Passage to read:
Tuesday, August 18, 2015

Retirement and Charitable Remainder Trusts

I got a call from a potential client yesterday. Looking towards retirement he said "tax optimization" is his goal and he seems to believe that setting up a charitable remainder trust (CRT) is the way to achieve that. Unfortunately, he caught me off guard with some terminology from some online stuff he had been reading so I probably won't be gaining him as a client.

Also unfortunately, for him, based on his readings on the Internet he strongly believes that the distributions a donor receives from a charitable remainder trust are tax free. There are exceptions but having them apply is rare. In general, distributions from a CRT are taxable to the recipient. Technically, the nature of the income earned by the trust determines the taxability of the distribution. First, all the ordinary income (taxable at ordinary rates) is deemed to comprise the distribution, then any capital gains and finally any tax exempt income.

Example 1: Suppose a CRT starts with $100,000 of assets and earns a total of $9,000 during the year composed of $4,000 of ordinary income, $3,000 of long term capital gains and $2,000 of tax exempt interest. Let's assume the distributions are $5,000 per year. The ordinary income is deemed to be distributed first, then the long term capital gains, then the exempt interest. So our donor/taxpayer has $4,000 of ordinary income, $1,000 of long term capital gains and $0 of tax exempt interest.

Brief A:
Summarize the post on charitable remainder trusts in two sentences.
Brief B:
Write out the part of the post on charitable remainder trusts starting at "Example 1: Suppose" and ending at "and $0 of tax exempt interest.".
Brief C:
In the post on charitable remainder trusts, what goal did the potential client name as he looked toward retirement?
The lines after the post on charitable remainder trusts have no connection to it.

Data shown:

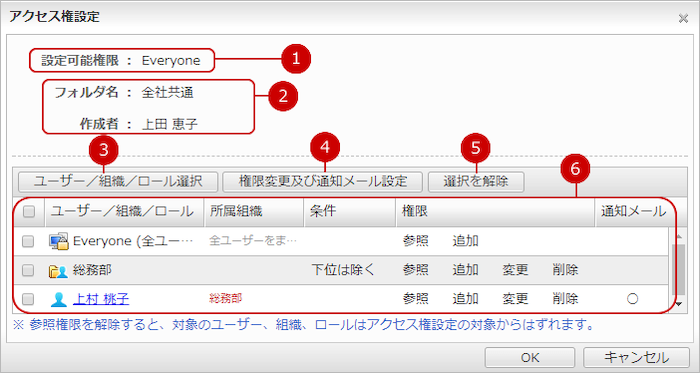Image resolution: width=700 pixels, height=373 pixels.
Task: Check the 総務部 row checkbox
Action: coord(28,270)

Full output A:
The post corrects a potential client's belief, drawn from Internet reading, that distributions from a charitable remainder trust are tax free: in general they are taxable to the recipient, and the kind of income the trust earns determines their taxability, with ordinary income counted first, then capital gains, then tax-exempt income. In an example, a trust that earns $4,000 of ordinary income, $3,000 of long-term capital gains and $2,000 of tax-exempt interest and distributes $5,000 leaves the donor with $4,000 of ordinary income, $1,000 of long-term capital gains and $0 of tax-exempt interest.

Full output B:
Example 1: Suppose a CRT starts with $100,000 of assets and earns a total of $9,000 during the year composed of $4,000 of ordinary income, $3,000 of long term capital gains and $2,000 of tax exempt interest. Let's assume the distributions are $5,000 per year. The ordinary income is deemed to be distributed first, then the long term capital gains, then the exempt interest. So our donor/taxpayer has $4,000 of ordinary income, $1,000 of long term capital gains and $0 of tax exempt interest.

Full output C:
Tax optimization.